Voz
O que é Bullying?
| Jornal - Voz |
Bullying: “(...) compreende todas as atitudes agressivas, intencionais e repetidas, que ocorrem sem motivação evidente, adotadas por um ou mais estudantes contra outro(s), causando dor e angústia, sendo executados dentro de uma relação desigual de poder (...)”
Neto (2005; cit. in Jornal de Pediatria)
“Bullying” é um termo relativamente recente, embora aquilo que designa exista há bastante tempo, nas escolas e fora delas. Entende-se por “bullying” um comportamento repetido e deliberado de perseguição e intimidação dirigido a alguém mais fraco e incapaz de se defender. Embora possa incluir violência [física, psicológica ou emocional], deve ser distinguido do comportamento violento na medida em que o “bullying” implica continuidade e uma intencionalidade de humilhação que não está presente no comportamento violento, o qual visa geralmente conseguir algo do outro (ex. assaltar, vingar algo, etc).
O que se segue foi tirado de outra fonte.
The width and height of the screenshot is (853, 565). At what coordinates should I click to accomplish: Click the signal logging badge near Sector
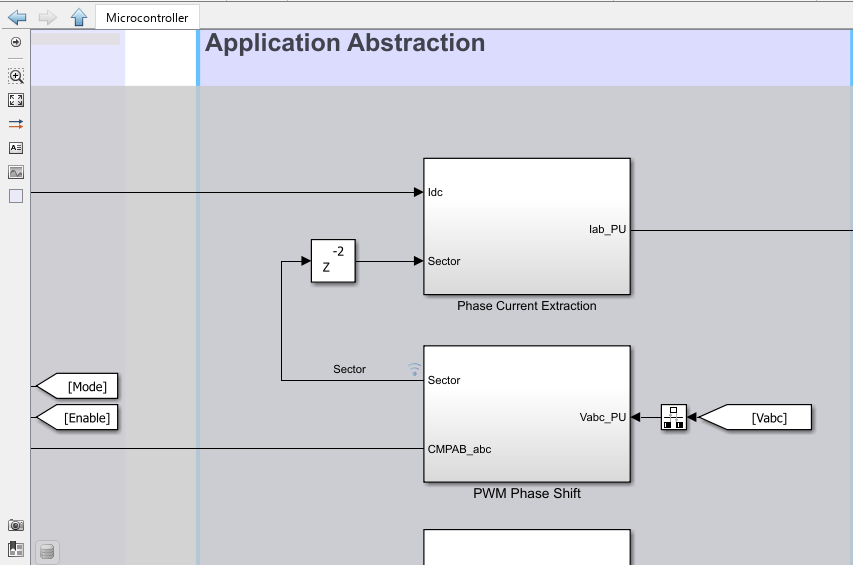click(414, 369)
“Bullying»”implica sempre grande sofrimento para quem o sofre. A perseguição e a humilhação contínuas são altamente corrosivas para o bem-estar emocional de uma criança ou adolescente, tendo um impacto muito negativo sobre a sua auto-estima, auto-confiança, segurança, capacidade de investimento escolar e em geral, etc. A vítima vive geralmente um sentimento de impotência na medida em que não sabe como solucionar o problema e usualmente tem medo de denunciar a situação, por via de ameaças, reais ou imaginárias, do(s) seu(s) agressor(es). Como tal, é muito importante que escola e família estejam atentas ao que se passa com a(s) criança(s)/ adolescente(s) para além do que os adultos vêem, na medida em que o “bullying” acontece muitas vezes no espaço invísivel de tempo em que as crianças/jovens estão sozinhos entre si – no balneário, no canto mais escondido do recreio, no caminho para casa, etc. Não é possível controlar ou supervisionar infalivelmente todos os tempos e todos os espaços da vida do filho ou do aluno. Não é possível a nenhum pai ou mãe garantir que o seu filho jamais praticará ou será vítima de “bullying”, como não é possível a nenhuma escola garantir que não há nem jamais haverá “bullying” entre os seus alunos.
No entanto, é possível educarmos para a independência, para o diálogo, para a tolerância e para o respeito pela diferença. O combate ao “bullying” faz-se com estas “armas” e deve fazer parte das preocupações e das prioridades tanto das escolas como das famílias na medida em que se trata de uma situação grave, com sérias repercussões para os envolvidos e que, embora se passe habitualmente entre pares [indíviduos da mesma idade], necessita da intervenção dos adultos para que cesse. É preciso construir antecipadamente canais de diálogo sólidos e consistentes com as crianças/jovens para que estes, em situações graves, possam utilizá-los e ultrapassar todos os seus medos para confiar em alguém. Essa confiança – nos pais, nos professores, nos avós, num amigo mais velho – pode significar, em casos extremos, a diferença entre escolher viver ou escolher morrer.
Da mesma forma, é necessário trabalhar com as crianças e com os adolescentes, desde sempre, os valores da cidadania e da vida em grupo. Pais e professores devem estimular, em todas as idades, os comportamentos socialmente adaptados, como a amizade, a cooperação, o respeito e o interesse pelo outro e a responsabilidade cívica, ao mesmo tempo que devem desencorajar os comportamentos contrários, como a competição excessiva, a provocação ao outro ou o individualismo.
Porque o que é muitas vezes surpreendente nos casos de “bullying” não é o silêncio de agressor(es) e vítima(s). É que, tantas vezes, tudo acontece sob o olhar e o conhecimento de inúmeros meninos inteligentes, seguros de si e sem qualquer problema, os quais podiam denunciar a situação mas inexplicavelmente escolhem nada dizer e nada fazer face a algo que, se lhes perguntarmos individualmente, consideram errado e injusto.
E isto também nos deve fazer pensar.